Tactical plan optimisation for large multi-skilled workforces using a bi-level model.
Ainslie, Russell; McCall, John; Shakya, Sid; Owusu, Gilbert
Professor John McCall email@example.com
The service chain planning process is a critical component in the operations of companies in the service industry, such as logistics, telecoms or utilities. This process involves looking ahead over various timescales to ensure that available capacity matches the required demand whilst maximizing revenues and minimizing costs. This problem is particularly complex for companies with large, multi-skilled workforces as matching these resources to the required demand can be done in a vast number of combinations. The vastness of the problem space combined with the criticality to the business is leading to an increasing move towards automation of the process in recent years. In this paper we focus on the tactical plan where planning is occurring daily for the coming weeks, matching the available capacity to demand, using capacity levers to flex capacity to keep backlogs within target levels whilst maintaining target levels for provision of new revenues.
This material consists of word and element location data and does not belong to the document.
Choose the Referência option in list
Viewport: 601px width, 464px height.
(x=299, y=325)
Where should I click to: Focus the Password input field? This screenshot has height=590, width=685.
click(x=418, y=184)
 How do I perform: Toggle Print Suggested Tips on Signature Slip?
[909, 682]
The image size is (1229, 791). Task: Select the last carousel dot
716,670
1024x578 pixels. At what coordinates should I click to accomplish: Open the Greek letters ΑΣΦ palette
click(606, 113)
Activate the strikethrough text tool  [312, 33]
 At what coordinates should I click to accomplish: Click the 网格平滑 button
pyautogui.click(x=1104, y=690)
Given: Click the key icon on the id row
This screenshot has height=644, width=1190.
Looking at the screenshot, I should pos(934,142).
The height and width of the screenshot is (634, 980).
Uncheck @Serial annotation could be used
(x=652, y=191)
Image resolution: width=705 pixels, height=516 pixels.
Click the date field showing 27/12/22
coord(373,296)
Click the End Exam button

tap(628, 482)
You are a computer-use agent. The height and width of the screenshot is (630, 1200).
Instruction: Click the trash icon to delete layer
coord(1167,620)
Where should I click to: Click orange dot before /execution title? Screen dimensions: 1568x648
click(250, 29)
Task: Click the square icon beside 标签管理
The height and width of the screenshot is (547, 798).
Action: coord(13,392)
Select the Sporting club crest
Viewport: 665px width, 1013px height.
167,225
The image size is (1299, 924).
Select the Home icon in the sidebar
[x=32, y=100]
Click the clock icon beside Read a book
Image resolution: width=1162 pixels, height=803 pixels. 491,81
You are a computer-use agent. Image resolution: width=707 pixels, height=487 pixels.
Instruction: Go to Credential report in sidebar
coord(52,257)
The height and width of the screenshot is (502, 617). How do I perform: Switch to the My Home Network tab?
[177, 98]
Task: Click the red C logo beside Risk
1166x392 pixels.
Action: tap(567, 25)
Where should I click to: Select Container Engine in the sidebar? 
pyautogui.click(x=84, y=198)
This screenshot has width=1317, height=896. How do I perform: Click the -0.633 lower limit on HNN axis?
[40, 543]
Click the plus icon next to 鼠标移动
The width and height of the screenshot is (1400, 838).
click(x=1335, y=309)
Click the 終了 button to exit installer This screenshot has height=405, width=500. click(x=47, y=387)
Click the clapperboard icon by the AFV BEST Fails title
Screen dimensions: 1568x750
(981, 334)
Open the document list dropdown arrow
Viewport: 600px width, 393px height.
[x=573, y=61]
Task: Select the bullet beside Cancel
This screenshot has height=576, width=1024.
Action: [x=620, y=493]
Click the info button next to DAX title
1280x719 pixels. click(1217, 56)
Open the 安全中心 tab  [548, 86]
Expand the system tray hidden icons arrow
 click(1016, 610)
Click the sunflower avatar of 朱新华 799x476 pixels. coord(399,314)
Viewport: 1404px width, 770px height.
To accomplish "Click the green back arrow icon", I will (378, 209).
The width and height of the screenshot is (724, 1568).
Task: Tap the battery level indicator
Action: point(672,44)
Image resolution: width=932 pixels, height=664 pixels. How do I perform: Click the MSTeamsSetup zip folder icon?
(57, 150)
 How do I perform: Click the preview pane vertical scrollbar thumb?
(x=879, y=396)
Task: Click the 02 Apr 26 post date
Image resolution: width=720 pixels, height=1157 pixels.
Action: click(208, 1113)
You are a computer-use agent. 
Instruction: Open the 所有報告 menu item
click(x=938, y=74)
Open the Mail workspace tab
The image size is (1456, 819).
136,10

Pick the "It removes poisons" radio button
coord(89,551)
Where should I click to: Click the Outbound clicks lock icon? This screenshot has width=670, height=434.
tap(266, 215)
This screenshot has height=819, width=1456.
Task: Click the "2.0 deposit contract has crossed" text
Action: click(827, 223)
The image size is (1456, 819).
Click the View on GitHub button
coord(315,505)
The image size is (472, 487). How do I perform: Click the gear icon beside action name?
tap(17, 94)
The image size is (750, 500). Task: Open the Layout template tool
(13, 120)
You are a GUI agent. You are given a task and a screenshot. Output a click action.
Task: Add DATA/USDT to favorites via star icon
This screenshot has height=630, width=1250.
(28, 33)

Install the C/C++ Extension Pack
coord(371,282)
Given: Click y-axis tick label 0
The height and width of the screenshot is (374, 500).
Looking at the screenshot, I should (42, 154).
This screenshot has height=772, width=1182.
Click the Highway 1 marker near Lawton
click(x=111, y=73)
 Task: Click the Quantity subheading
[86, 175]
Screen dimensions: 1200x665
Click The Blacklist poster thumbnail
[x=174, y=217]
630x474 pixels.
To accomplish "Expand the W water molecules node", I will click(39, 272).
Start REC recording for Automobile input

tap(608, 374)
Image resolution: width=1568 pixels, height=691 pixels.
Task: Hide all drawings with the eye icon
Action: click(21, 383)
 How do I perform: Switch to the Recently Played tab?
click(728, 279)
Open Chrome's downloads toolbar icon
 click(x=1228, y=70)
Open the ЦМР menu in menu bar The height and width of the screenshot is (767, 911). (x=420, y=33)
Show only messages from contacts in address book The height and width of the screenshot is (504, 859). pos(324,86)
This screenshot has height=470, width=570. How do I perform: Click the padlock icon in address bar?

First we describe the tactical planning problem before defining a bi-level model to search for optimal solutions to it. We show, by comparing the model results to actual planners on real world examples, that the bi-level model produces good results that replicate the planners' process whilst keeping the backlogs closer to target levels, thus providing a strong case for its use in the automation of the tactical planning process.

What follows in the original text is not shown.